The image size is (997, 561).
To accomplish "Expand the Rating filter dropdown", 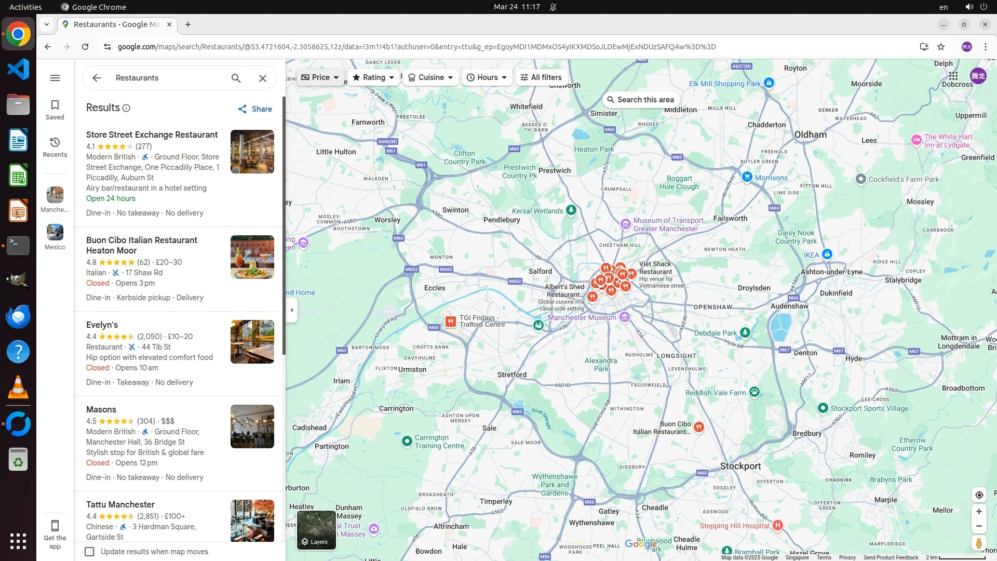I will tap(373, 77).
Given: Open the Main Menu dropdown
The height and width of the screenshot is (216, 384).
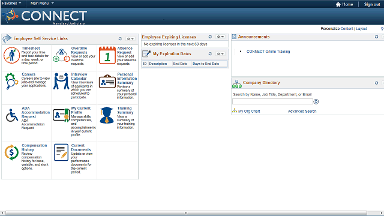Looking at the screenshot, I should pyautogui.click(x=42, y=3).
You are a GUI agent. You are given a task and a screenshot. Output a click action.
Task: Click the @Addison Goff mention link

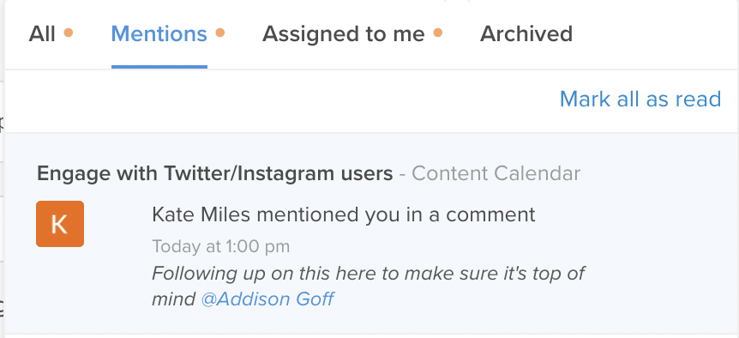click(267, 299)
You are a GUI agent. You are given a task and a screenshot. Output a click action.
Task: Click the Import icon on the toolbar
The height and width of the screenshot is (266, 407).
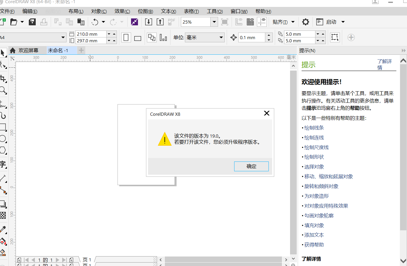pos(148,22)
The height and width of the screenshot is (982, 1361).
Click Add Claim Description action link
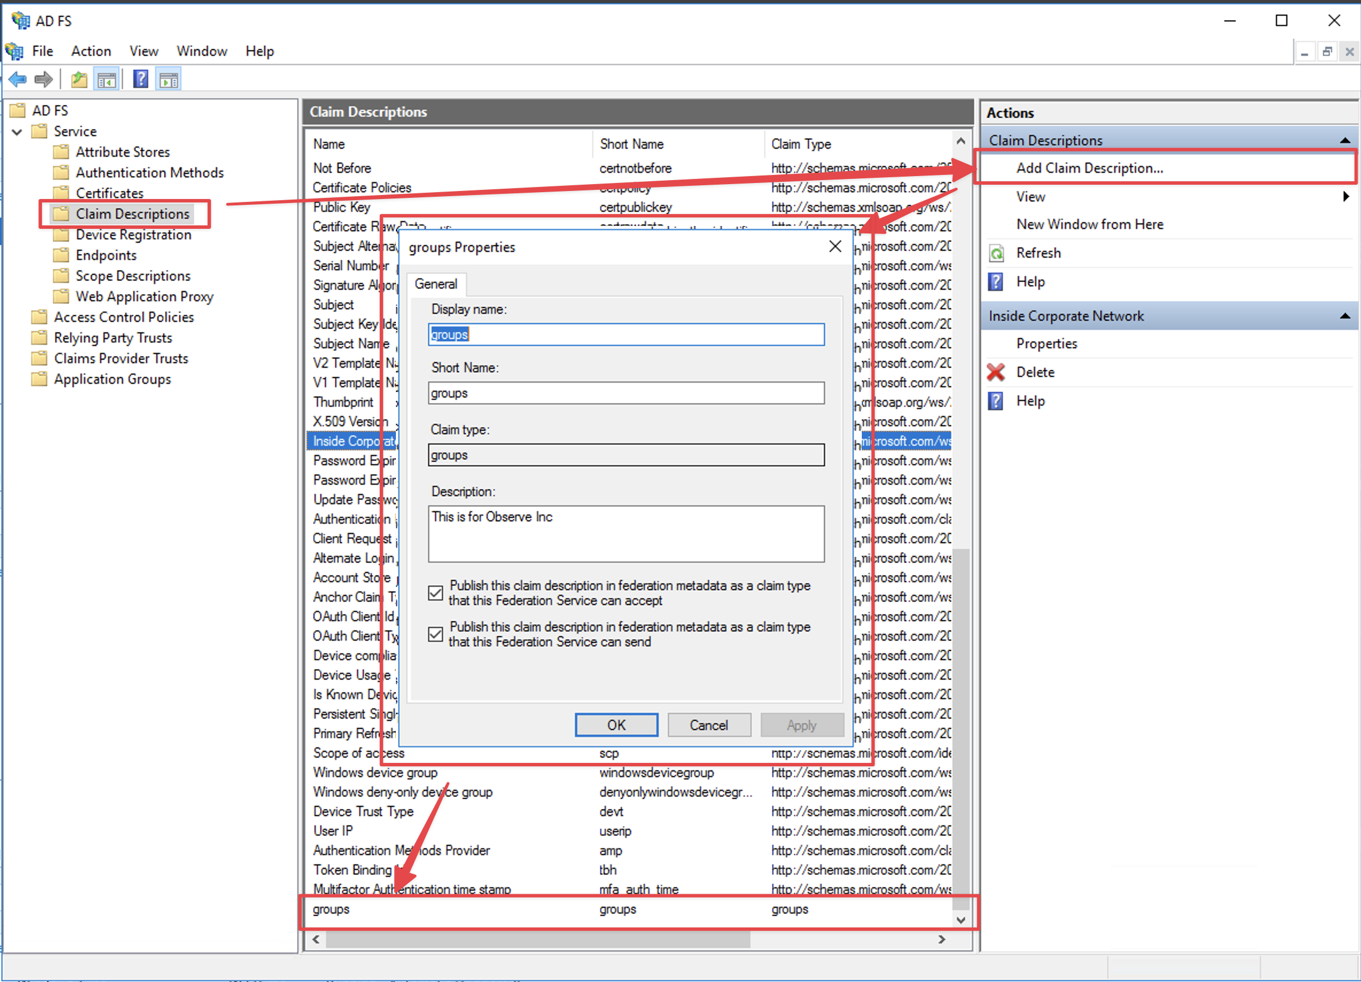(x=1089, y=168)
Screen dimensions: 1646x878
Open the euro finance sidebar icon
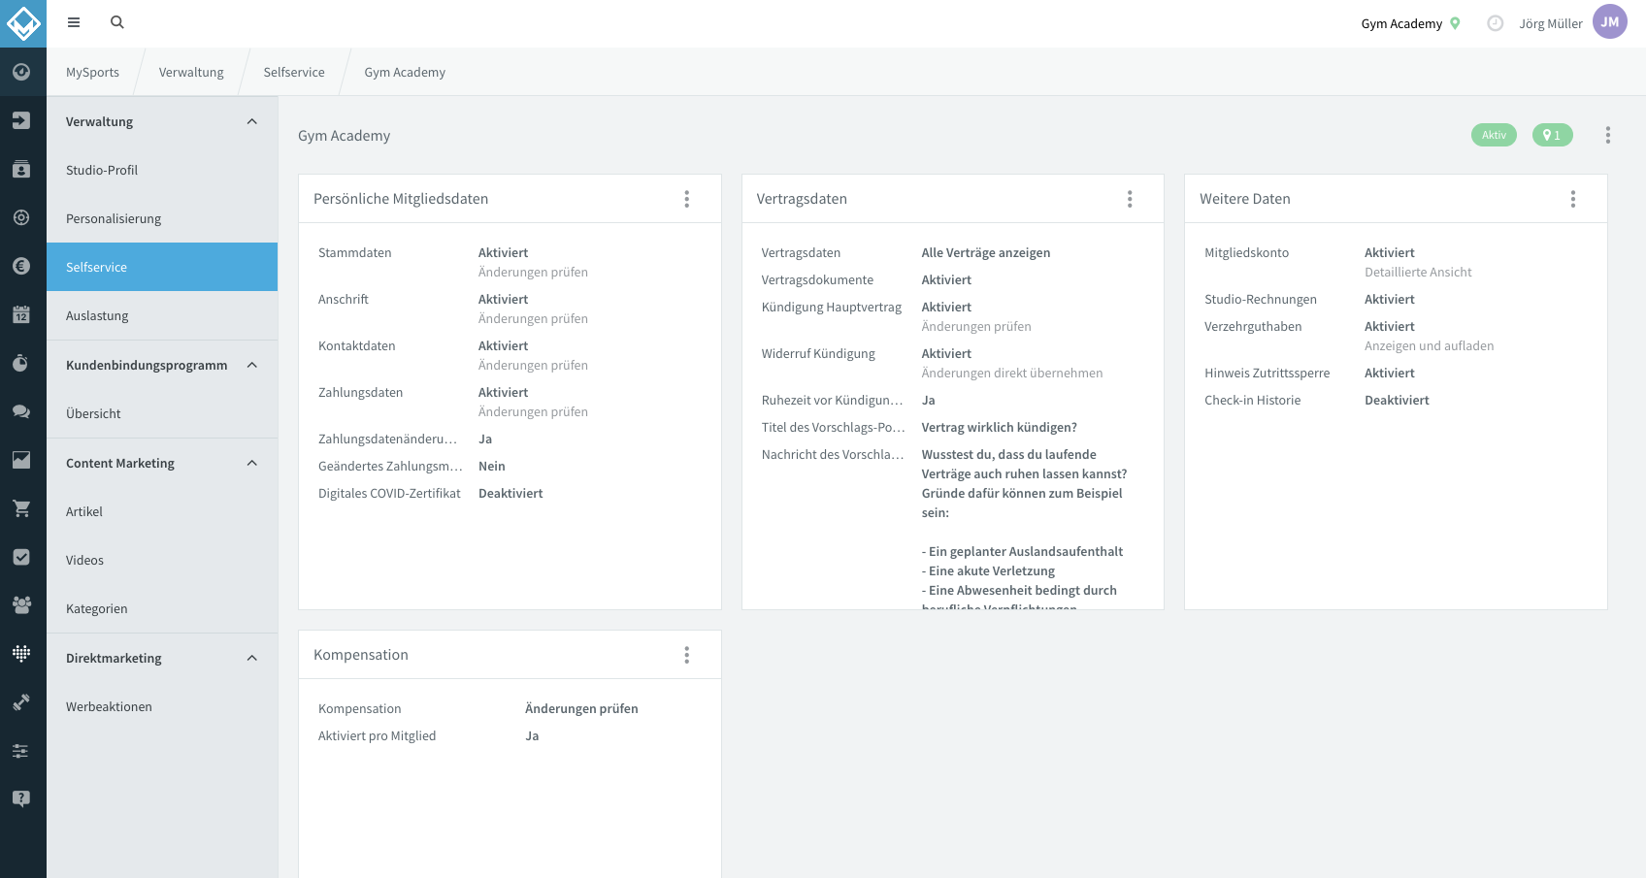(21, 266)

+++++

:: TASK STATEMENT ::
Reproduce the listing from the line containing "Given: Open the Main Menu dropdown" through the end of the listing, swapping "GUI agent" for "interface agent" and keeping everything else unchanged. Leave the pictures out.

:: EXERCISE OUTPUT ::
Given: Open the Main Menu dropdown
The height and width of the screenshot is (216, 384).
Looking at the screenshot, I should pyautogui.click(x=42, y=3).
You are a interface agent. You are given a task and a screenshot. Output a click action.
Task: Click the @Addison Goff mention link

click(267, 299)
You are a interface agent. You are given a task and a screenshot. Output a click action.
Task: Click the Import icon on the toolbar
The height and width of the screenshot is (266, 407).
pos(148,22)
The height and width of the screenshot is (982, 1361).
Click Add Claim Description action link
(x=1089, y=168)
Screen dimensions: 1646x878
Open the euro finance sidebar icon
(21, 266)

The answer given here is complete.